- Text excerpt

——————————

The existing big boys all got A-licences but new, smaller firms found it very hard to get one.
After the Second World War and the arrival of a Labour Government, the Transport Act of 1947 brought in nationalization to road haulage. Most of the big boys, with the A-licences, were bought over and British Road Services, BRS, began. Smaller, local firms were able to stay private, with a B-licence limiting them to a distance of twenty-five miles from their base. Those with C-licences, transporting only their own goods, were also left free. There were more changes and minor messings around when the Conservatives got back into power in 1953, with partial denationalization. But a system of A-, B- and C-licences still remained in 1958 when Eddie Stobart set himself up in business.
‘As I remember it,’ says Eddie, ‘an A-licence meant you could carry goods for anyone, anywhere, over any distance. Robsons in Carlisle, for example, always had an A-licence, but they were huge. I think the only firm in our area who had an A-licence was Tysons of Caldbeck.
‘You had to go to a Ministry of Transport tribunal if you wanted to get that sort of licence. You had to prove a need for it, that there was local demand, and also that the railways couldn’t do it. The railways could object, which they did, and stop you getting an A-licence.
‘What I had was a B-licence. I could transport other people’s goods locally, or my own over any distance. I was doing roughly half and half. When we went to ICI at Middlesbrough to pick up slag, I was transporting my own goods because I’d bought it. A C-licence meant you could only transport your own goods.’
By the time Edward fell in love with lorries and decided to move into Carlisle, the laws had changed again. In 1968, the Labour Government’s Transport Bill did away with thirty-five years of restrictions. A- and B-licences were scrapped; all hauliers, of any size, were suddenly free to transport goods over any distance.
Without realizing it, Edward was fortunate to come into the haulage business at the time he did. Ten years earlier and he would have found it very much harder. On the other hand, there were immediately hordes of little lorry firms again.
In 1976, some 900,000 lorries were trundling around Britain, a great many of them owned by small-time, agricultural contractors and part-time hauliers such as the Stobarts. All were competing for business, all hoping to grow and expand.
The premises Edward moved into in Carlisle in 1976 were in Greystone Road, quite near the middle of the city, not far from Brunton Park, world-famous home of Carlisle United FC. It was the time when, back in the 1974–75 season, CUFC surprised, nay amazed, everyone by getting into the First Division. On 24 August 1974, they beat Tottenham Hotspur at Brunton Park, 1–0, before a crowd of 18,426 and, after three games, they zoomed to the top of the league. A perilous position, from which they soon grew dizzy and fell fast. They lasted only one season in the top flight, before dropping back to the Second Division.
But it did mean that, on match days in 1976, there were still quite reasonable crowds coming to watch Carlisle – some of whom took advantage of temporary, match-day-only parking spaces in the rather tatty, rather limited new premises of Eddie Stobart Ltd in Greystone Road. It made Edward and his staff a few bob, which went into the joint kitty to pay for cornflakes, milk, chips and other necessities of life.

——————————

- Problem A
Print the listing from its first line through the line holding "click(x=288, y=274)", with both included.
The listing that comes next is unrelated to the road haulage passage.

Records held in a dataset
——————————

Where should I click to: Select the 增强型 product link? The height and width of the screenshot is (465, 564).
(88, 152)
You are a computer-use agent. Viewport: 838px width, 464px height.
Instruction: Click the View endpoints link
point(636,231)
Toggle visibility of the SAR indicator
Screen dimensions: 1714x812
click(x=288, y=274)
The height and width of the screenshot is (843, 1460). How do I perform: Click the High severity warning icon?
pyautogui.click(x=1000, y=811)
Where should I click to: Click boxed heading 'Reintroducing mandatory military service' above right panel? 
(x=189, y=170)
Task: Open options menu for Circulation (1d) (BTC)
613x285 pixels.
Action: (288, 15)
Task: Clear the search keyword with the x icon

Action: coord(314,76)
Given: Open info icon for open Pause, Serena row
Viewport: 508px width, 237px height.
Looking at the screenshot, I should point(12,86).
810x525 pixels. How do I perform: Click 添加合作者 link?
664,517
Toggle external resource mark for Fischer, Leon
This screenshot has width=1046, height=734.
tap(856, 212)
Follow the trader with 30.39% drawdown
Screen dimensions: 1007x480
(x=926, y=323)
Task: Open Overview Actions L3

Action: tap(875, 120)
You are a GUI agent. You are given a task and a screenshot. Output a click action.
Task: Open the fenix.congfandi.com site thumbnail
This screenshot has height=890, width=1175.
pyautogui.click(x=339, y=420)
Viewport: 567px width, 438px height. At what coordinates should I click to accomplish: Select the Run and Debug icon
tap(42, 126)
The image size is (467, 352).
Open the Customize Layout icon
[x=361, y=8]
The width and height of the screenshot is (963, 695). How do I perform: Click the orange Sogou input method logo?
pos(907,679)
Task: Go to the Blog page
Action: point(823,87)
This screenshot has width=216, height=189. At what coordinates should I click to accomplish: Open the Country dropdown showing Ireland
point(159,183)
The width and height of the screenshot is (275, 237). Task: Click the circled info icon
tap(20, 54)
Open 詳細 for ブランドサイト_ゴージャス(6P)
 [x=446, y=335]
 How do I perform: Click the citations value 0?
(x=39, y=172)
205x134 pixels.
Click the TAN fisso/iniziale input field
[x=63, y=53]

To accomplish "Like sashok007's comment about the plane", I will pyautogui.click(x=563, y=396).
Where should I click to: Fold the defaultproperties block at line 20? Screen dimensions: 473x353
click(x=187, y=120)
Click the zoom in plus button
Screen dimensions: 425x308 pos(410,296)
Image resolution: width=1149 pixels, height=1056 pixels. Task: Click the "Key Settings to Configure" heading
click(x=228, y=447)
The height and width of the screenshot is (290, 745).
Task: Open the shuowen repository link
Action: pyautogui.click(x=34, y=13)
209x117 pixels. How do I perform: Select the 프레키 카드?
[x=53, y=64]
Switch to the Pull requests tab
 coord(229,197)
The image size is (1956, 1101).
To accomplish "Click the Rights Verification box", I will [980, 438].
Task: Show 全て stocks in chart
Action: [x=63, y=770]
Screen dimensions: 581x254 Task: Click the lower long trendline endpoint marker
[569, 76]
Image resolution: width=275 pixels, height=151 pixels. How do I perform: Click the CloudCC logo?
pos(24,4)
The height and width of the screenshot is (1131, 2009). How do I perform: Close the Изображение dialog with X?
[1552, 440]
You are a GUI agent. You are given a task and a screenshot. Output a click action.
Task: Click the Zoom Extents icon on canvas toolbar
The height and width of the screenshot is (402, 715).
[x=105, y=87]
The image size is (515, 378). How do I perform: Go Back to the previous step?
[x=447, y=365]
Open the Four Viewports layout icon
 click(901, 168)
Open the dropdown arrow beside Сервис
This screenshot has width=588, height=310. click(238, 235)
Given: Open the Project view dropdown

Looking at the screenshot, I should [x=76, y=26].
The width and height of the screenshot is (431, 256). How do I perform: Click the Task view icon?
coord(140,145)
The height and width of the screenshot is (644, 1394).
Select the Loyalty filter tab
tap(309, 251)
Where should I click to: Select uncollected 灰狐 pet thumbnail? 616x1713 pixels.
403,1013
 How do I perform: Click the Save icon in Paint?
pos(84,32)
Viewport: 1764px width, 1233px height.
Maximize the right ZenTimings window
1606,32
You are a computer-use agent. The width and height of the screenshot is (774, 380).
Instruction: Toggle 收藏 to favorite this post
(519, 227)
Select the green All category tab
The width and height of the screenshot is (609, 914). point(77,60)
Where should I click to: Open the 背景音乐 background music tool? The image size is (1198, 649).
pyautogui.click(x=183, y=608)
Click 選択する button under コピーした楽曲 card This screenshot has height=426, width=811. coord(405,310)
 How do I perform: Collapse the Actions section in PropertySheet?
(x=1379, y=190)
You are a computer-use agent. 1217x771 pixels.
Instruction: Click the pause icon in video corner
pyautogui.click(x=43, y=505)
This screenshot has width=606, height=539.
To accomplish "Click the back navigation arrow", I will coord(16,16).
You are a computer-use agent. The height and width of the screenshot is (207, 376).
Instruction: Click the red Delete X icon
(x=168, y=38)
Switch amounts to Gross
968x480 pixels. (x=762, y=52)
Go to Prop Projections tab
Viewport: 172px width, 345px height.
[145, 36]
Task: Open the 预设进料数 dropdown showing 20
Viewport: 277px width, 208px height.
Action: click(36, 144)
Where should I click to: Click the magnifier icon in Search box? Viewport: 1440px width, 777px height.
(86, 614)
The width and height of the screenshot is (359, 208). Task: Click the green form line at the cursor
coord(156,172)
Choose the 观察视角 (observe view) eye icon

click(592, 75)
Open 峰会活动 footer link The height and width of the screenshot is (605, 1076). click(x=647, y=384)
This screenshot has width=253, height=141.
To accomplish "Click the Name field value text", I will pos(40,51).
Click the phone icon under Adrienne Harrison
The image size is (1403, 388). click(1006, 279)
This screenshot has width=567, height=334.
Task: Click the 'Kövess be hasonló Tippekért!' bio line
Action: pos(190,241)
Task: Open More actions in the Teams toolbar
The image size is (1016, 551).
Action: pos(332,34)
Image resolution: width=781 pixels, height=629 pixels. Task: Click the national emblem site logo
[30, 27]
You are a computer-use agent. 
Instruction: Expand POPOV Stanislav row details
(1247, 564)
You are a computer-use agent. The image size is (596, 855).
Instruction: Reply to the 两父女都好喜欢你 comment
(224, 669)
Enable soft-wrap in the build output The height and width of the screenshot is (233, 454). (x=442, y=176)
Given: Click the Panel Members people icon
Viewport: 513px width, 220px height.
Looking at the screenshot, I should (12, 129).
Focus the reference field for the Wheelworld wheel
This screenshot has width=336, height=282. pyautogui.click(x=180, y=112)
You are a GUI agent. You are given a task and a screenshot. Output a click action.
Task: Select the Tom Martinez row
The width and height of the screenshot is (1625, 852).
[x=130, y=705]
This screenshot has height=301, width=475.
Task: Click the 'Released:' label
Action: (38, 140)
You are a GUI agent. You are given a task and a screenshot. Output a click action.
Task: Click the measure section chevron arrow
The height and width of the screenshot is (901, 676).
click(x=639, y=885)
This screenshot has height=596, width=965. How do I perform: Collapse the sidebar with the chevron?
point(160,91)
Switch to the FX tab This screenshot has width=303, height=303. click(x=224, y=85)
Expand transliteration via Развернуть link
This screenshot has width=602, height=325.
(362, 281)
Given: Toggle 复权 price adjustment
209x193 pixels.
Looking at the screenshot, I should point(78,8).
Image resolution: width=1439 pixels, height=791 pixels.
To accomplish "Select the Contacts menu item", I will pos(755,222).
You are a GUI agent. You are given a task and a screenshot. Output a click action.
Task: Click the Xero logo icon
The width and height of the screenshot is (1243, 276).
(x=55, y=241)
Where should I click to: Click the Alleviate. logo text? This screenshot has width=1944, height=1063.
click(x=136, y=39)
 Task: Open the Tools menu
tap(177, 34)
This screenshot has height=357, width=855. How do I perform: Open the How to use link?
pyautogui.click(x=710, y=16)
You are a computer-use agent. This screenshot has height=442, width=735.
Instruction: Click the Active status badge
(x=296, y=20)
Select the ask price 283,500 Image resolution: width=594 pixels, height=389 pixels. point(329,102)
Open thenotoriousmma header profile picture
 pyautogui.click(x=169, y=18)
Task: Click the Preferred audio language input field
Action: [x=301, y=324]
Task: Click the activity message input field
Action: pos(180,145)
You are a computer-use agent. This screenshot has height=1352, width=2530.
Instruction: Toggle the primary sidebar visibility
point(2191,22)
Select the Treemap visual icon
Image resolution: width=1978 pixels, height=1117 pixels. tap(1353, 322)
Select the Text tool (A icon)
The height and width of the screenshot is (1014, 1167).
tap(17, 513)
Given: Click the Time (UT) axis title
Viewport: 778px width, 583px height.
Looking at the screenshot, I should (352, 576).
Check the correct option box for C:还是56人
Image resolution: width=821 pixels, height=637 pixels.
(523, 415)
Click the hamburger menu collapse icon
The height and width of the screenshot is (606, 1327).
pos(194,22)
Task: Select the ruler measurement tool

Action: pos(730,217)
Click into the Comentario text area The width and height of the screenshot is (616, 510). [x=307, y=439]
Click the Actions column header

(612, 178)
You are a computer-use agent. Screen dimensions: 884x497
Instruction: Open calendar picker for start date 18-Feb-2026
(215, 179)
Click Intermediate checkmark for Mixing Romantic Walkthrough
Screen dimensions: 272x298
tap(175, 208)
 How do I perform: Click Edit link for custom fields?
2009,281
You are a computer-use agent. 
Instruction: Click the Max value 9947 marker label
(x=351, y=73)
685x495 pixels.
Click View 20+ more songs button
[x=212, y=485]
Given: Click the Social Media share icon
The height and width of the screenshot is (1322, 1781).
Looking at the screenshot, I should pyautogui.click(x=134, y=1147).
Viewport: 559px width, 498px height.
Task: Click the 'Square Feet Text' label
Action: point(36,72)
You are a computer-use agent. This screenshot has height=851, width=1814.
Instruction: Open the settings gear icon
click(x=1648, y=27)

——————————

- Problem B
Answer from the road haulage passage:
(i) In what year did Eddie Stobart set himself up in business?
(ii) Roughly how many lorries were on the move around Britain in 1976?
(iii) On which road were the Carlisle premises that Edward moved into in 1976?

- Solution A
Where should I click to: Select the 增强型 product link? The height and width of the screenshot is (465, 564).
(88, 152)
You are a computer-use agent. Viewport: 838px width, 464px height.
Instruction: Click the View endpoints link
point(636,231)
Toggle visibility of the SAR indicator
Screen dimensions: 1714x812
click(x=288, y=274)

- Solution B
(i) 1958
(ii) Some 900,000
(iii) Greystone Road